> _PROBLEM DESCRIPTION_
The answer should be each line from the entries below that has the word "agent" in it.
::: MATERIAL PROVIDED :::
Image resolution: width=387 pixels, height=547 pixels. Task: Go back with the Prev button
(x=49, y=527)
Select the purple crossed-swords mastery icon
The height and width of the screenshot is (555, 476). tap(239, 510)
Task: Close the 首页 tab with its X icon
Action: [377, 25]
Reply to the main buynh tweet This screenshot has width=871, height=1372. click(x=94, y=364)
:::
::: MATERIAL PROVIDED :::
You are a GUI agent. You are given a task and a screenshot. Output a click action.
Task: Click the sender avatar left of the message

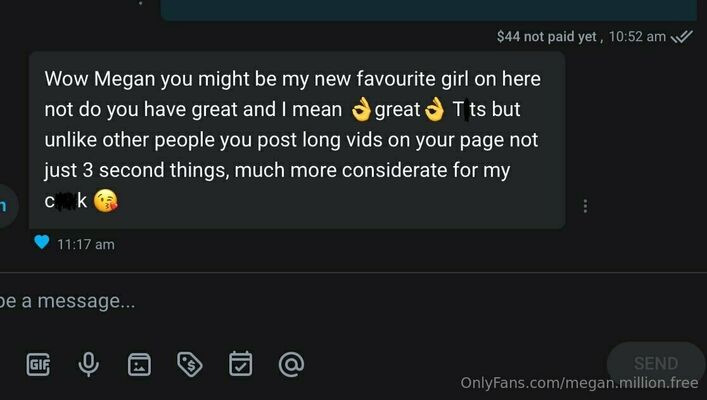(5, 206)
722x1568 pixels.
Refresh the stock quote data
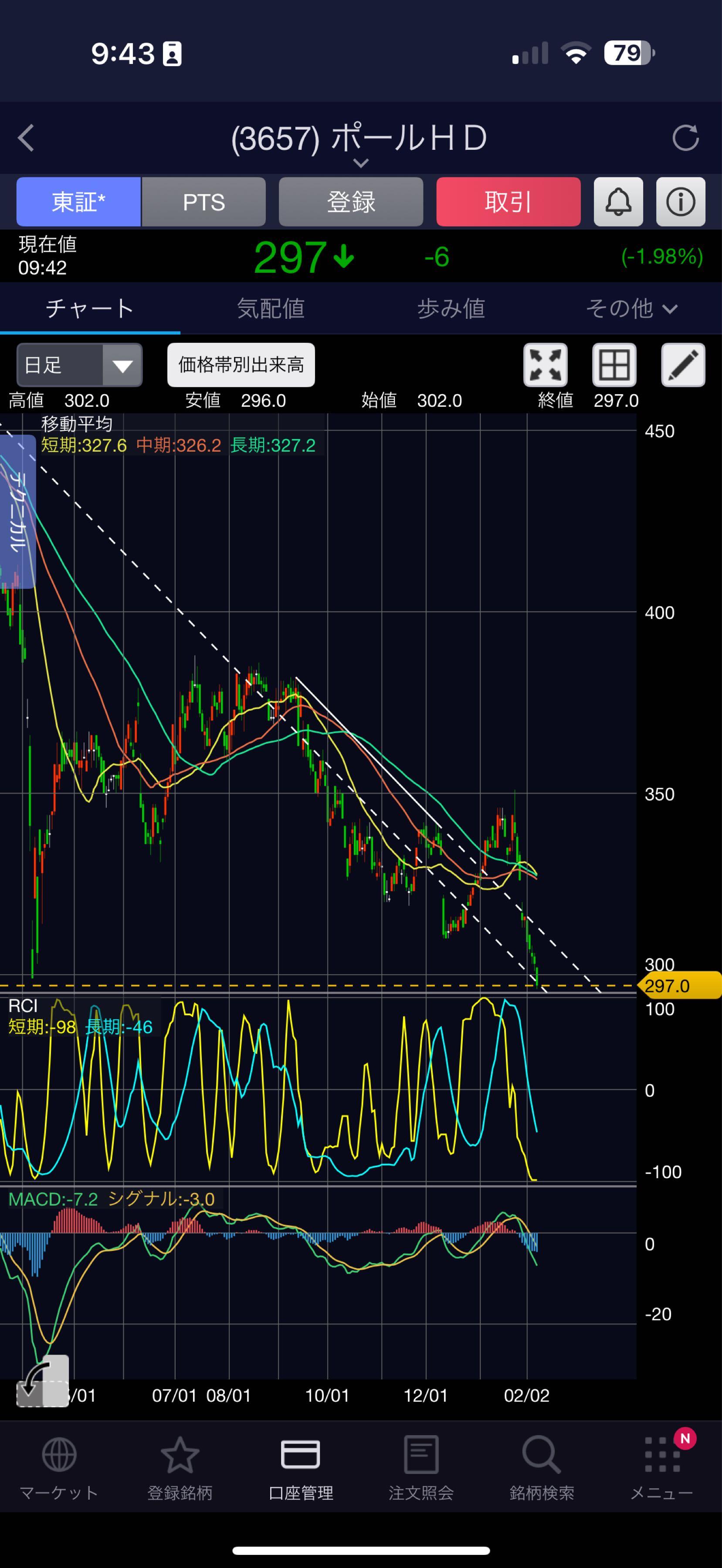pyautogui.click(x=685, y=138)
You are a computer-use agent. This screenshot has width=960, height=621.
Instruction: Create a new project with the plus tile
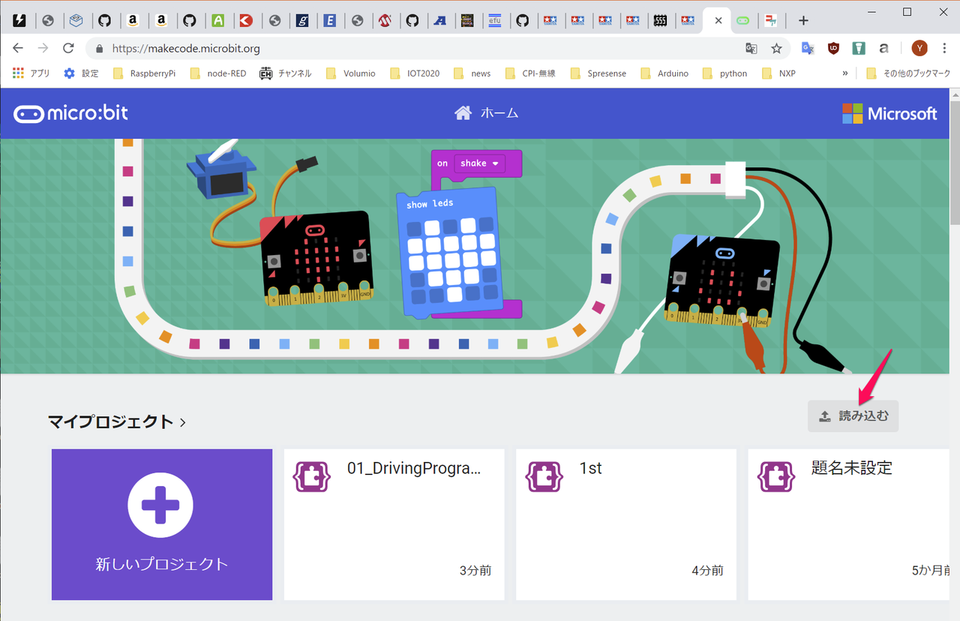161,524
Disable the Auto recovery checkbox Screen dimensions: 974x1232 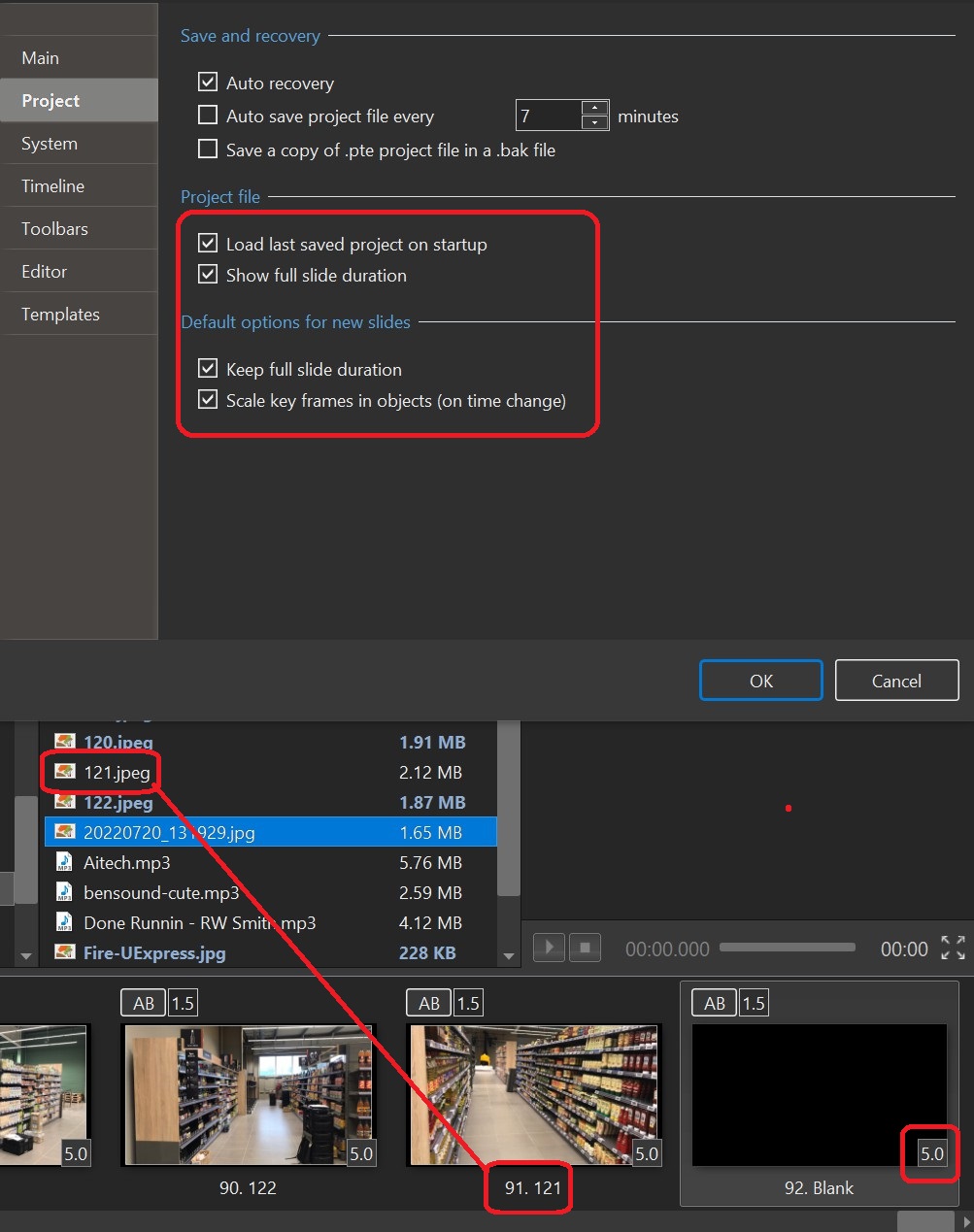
:::
> _EXERCISE RESULT_
You are a GUI agent. You are given a task and a screenshot. Output a click action.
You are a computer-use agent. This screenshot has width=960, height=621.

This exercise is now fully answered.